A welder works on an overpass as part of an infrastructure project in Irving, Texas. Construction and metalworkers are also prone to deadly workplace accidents
'Every worker who died on the job represents another empty seat at a family's kitchen table,' said AFL-CIO president Liz Shuler
The agency has only 1,871 inspectors to keep tabs on the 10.8 million workplaces under its jurisdiction.
That's only enough inspectors to check each worksite once every 190 years.
'That's not many enforcement agents when you divide it by 50 states,' Reid Maki, an expert on child labor at the National Consumers League, a nonprofit advocacy group, told DailyMail.com.
'Agriculture definitely doesn't get enough attention. There are millions of acres of farms that are not being investigated.'
Meanwhile, the average penalty for a worker's death is between $7,000 and $12,063, depending on whether the case is handled by state or federal investigators.

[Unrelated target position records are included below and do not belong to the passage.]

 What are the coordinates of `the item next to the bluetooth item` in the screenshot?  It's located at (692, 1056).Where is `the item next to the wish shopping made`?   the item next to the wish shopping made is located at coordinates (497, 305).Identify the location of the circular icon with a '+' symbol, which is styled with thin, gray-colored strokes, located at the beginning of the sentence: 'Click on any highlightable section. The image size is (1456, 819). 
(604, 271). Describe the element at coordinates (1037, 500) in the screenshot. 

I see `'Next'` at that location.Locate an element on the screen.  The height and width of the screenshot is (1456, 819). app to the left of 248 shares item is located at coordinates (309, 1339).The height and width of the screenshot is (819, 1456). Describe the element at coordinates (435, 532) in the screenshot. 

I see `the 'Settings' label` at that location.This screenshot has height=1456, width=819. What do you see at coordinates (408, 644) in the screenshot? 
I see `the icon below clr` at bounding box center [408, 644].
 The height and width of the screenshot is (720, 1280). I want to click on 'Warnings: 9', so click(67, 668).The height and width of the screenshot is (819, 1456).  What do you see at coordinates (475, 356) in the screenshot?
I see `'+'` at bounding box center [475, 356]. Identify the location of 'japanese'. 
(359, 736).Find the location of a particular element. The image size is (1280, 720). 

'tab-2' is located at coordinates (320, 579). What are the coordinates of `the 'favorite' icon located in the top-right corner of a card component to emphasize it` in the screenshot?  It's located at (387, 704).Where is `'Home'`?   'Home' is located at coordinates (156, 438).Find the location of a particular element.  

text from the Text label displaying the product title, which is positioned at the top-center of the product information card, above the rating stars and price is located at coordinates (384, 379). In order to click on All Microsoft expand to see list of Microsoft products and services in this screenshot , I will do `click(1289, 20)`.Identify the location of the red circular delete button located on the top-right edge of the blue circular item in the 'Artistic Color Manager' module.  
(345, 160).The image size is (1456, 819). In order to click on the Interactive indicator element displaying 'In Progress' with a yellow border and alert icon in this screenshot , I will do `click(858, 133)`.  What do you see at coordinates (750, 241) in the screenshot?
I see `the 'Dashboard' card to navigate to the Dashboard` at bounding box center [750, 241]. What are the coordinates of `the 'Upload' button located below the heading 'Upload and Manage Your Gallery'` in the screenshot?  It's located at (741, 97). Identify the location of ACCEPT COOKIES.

Only 128 worker deaths have been criminally prosecuted under OSHA since 1970.
AFL-CIO's safety director Rebecca Reindel urged Congress to spend more money and raise the number of inspectors.
'It's past time that they received the funding and staffing they need to create and enforce worker protection standards,' said Reindel.
'Employers should be held accountable.'
Wisconsin-based Packers Sanitation Services is one firm that recently managed to dodge a steep fine over workplace safety.
The cleaning firm illegally worked 102 minors at 13 hazardous meat-packing plants from Minnesota to Texas faced a penalty of only $1.5 million in February.
A Packers employee cleaning with limited visibility at the JBS plant in Worthington, Minnesota
Some of them endured chemical burns from powerful detergents and had to clean dangerous carcass-cleaving machines in overnight shifts.
Maki, the coordinator of the league's Child Labor Coalition, said the penalty was too small to deter future abusers.
'You have to put fear into the employers that there are repercussions for hiring children illegally,' Maki said.
'We have to send a powerful message to companies that employ children illegally in dangerous settings must stop, and the way to do that is with really significant fines that actually hurt the company's bottom line.'
Industry experts say the Packers scandal is just the 'tip of the iceberg' of America's child labor crisis.
Federal investigators recorded a massive 37 percent jump in the number of kids working illegally in America's factories, eateries and other workplaces this past year, a DailyMail.com investigation revealed.
Department of Labor inspectors found 3,876 children working in breach of labor rules in the 2022 fiscal year. That includes a worrisome 688 who toiled in hazardous conditions, often involving dangerous equipment — a 26 percent rise on 2021.
Labor officials and experts on child abuses said those figures are only a fraction of how many are truly working in violation of labor rules, which may number in the hundreds of thousands.
Faced with low unemployment and a shortage of adult workers, bosses have turned to teens to fill the gap, experts said. Unscrupulous managers also benefit from the influx of desperate young migrants who need cash and don't ask questions.